HAVANA TIMES – The Committee to Protect Journalists today condemned a cyberattack on MCCI, (Mexicanos Contra La Corrupción y Impunidad – Mexicans against corruption and impunity), a Mexican nonprofit news outlet that publishes in-depth investigations into corruption in Mexico and Latin America.
Unidentified attackers limited the site’s functionality for nearly 13 hours on May 6, and temporarily replaced some content on the homepage, according to a statement by the MCCI.
“Cyberattacks deprive the public of vital sources of public information, and defacing an outlet’s website makes it more difficult for journalists who are trying to uncover wrongdoing to do their job,” Jan-Albert Hootsen, Mexico representative for CPJ, said. “We urge authorities to thoroughly and credibly investigate, do all they can to find those responsible, and hold them to account.”
The MCCI website’s host server was flooded with requests characteristic of a denial-of-service attack, which seeks to overload a site with traffic in order to prevent other people from viewing it, the group said. They successfully mitigated that problem, only to see the website’s entire content deleted minutes later, they said. After they restored it, attackers briefly replaced the most prominent content on the homepage with images of a crashed helicopter and two Mexican politicians who were killed in a helicopter accident in December 2018, according to the MCCI, which then fully restored the website.

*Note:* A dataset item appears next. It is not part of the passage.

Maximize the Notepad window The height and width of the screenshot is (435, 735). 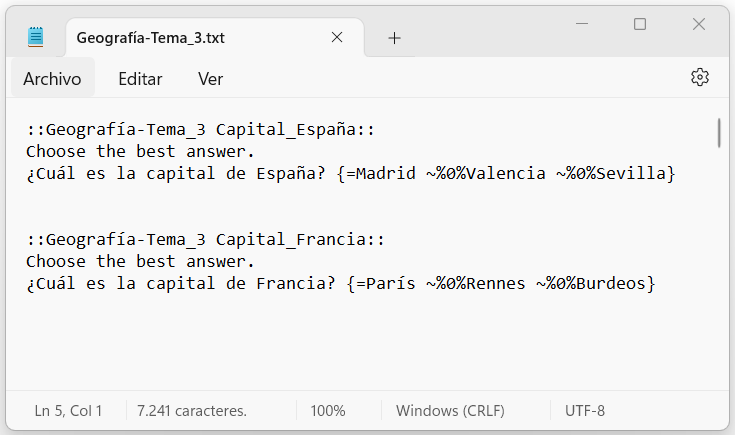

“We don’t know if this is a signal, or a message,” Darío Ramírez, MCCI director general for communications, told CPJ, noting that the attack was sophisticated enough to require significant resources. There are a “wide range” of potential adversaries who could have launched the attack, he said, given the organization’s recent reporting on corruption in the pharmaceutical and cement industries, among other topics. The images referencing the helicopter crash replaced links to a recent report investigating allegations of government agencies awarding contracts to shell companies, the MCCI statement said. The outlet called on Mexico’s Federal Special Prosecutor for Attention to Crimes Committed against Freedom of Expression (FEADLE) to investigate the attack.
Danya Centeno, a senior attorney with the Mexican digital rights organization R3D, told CPJ that the attack underscored the gravity of digital threats facing journalists in Mexico. “It demonstrates, once again, the importance of public policies to increase the protection of journalism in Mexico to address the attacks that are committed against it in the digital environment,” she said.
In 2017, Citizen Lab researchers at the University of Toronto reported that three MCCI staffers had received messages attempting to trick them into installing Pegasus, advanced spyware sold by the Israeli firm NSO Group, on their phones.